Entrepreneur (born 1966)

Graham Clifford Goodkind (born 18 January 1966) is an English businessman.

==Early life and education==
Goodkind was born on 18 January 1966 in Dollis Hill, Willesden, to Derek Goodkind, a furrier and his wife Pessa. Goodkind is an only child. He was educated at the University College School, Hampstead and then graduated from the London Metropolitan University, where he read Business Studies and Marketing.

==Career==
After graduating, Goodkind took up the offer of work experience at Lynne Franks PR in December 1989. He got a full-time job as a trainee account executive at Lynne Franks PR after a month and in seven years worked his way up to the position of managing director.

Goodkind subsequently left to set up an internet venture at the beginning of the dotcom boom called Funmail, later re-branded as another.com.

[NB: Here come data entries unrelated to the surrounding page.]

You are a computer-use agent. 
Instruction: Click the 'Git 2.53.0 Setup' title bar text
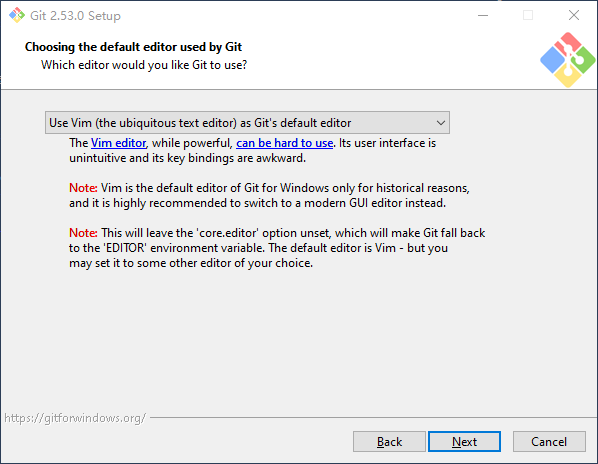click(x=75, y=16)
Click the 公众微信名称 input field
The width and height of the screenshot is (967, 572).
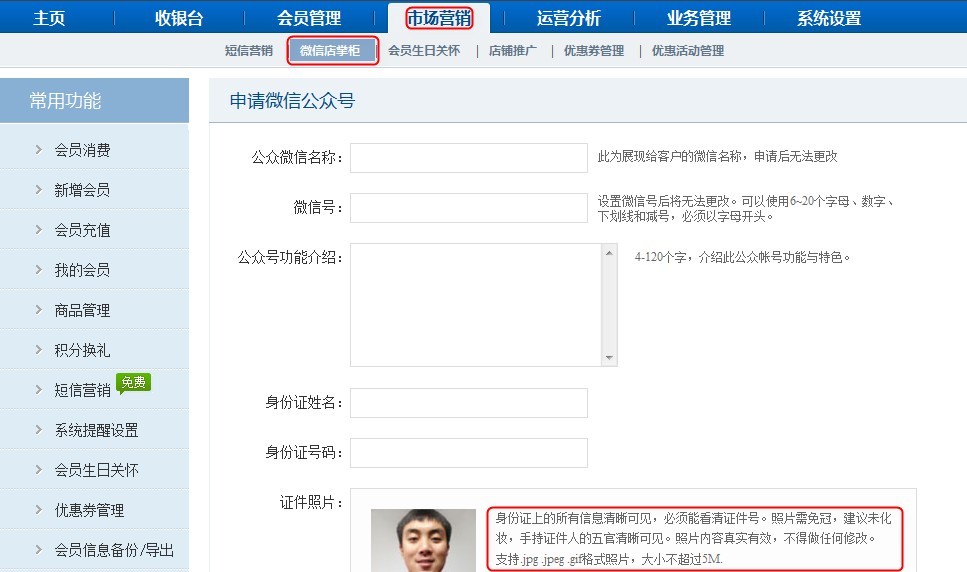click(468, 158)
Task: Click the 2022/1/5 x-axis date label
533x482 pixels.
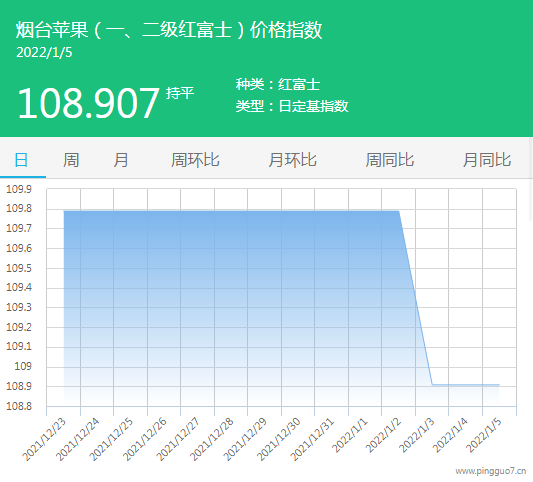Action: point(484,435)
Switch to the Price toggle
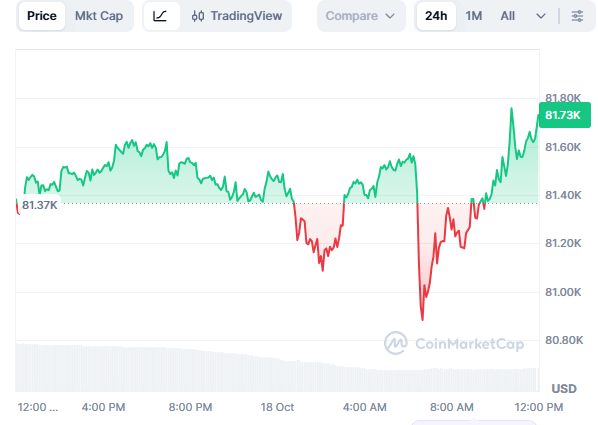Viewport: 598px width, 425px height. point(42,16)
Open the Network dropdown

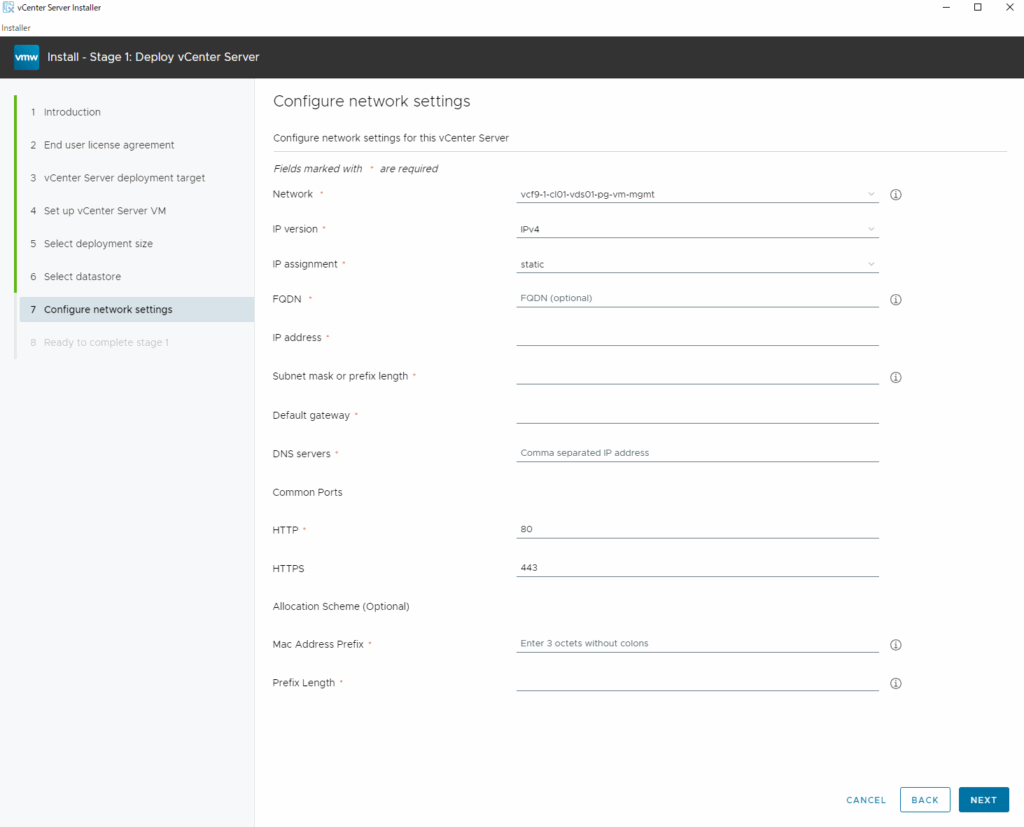[697, 194]
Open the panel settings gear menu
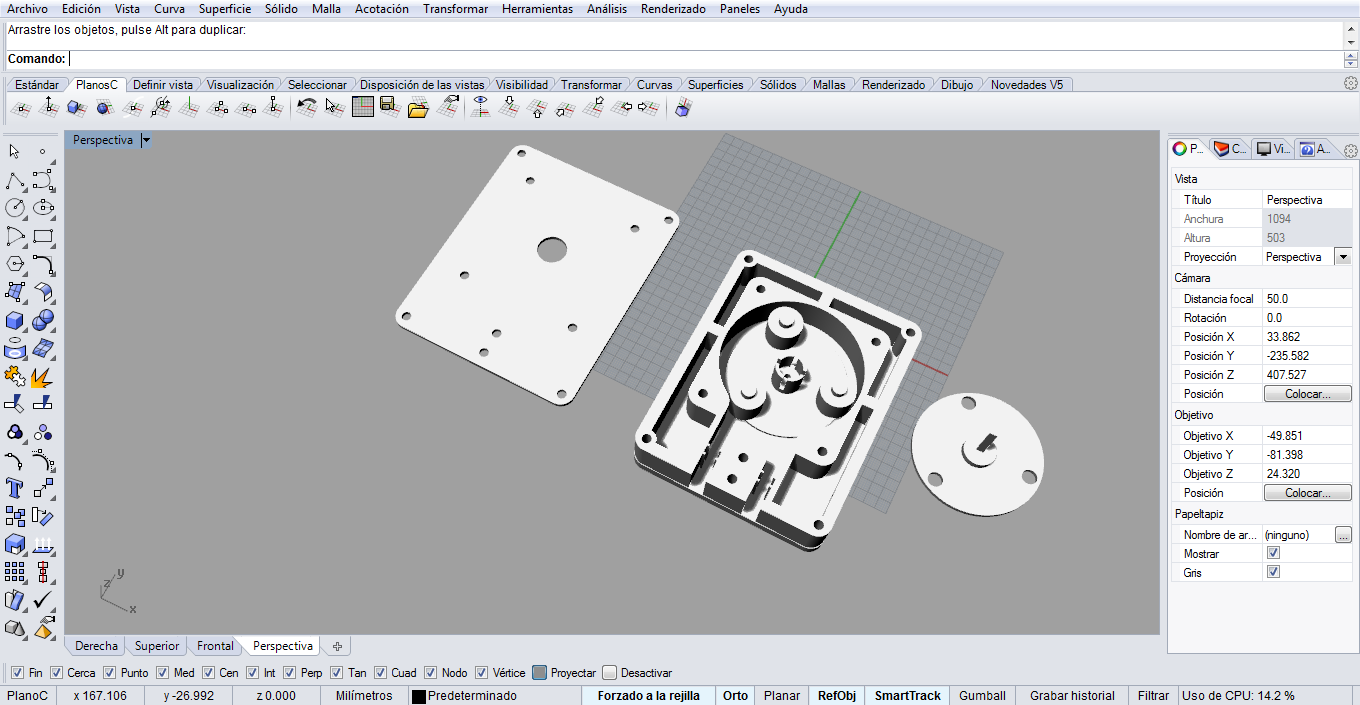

It offered free web-based email with many domains. Initially planning on listing on the AIM, the company instead accepted an offer instead from Eden, an investment company, to purchase a 20% stake for £6.5m, valuing the fledgling business at £31.25m. Graham, together with one other founder, sold his stake in the company a year later, before the dotcom bubble burst.

In September 2000, Graham founded Frank PR.

Graham is also a board member of Camden Town Unlimited, a business improvement district in Camden.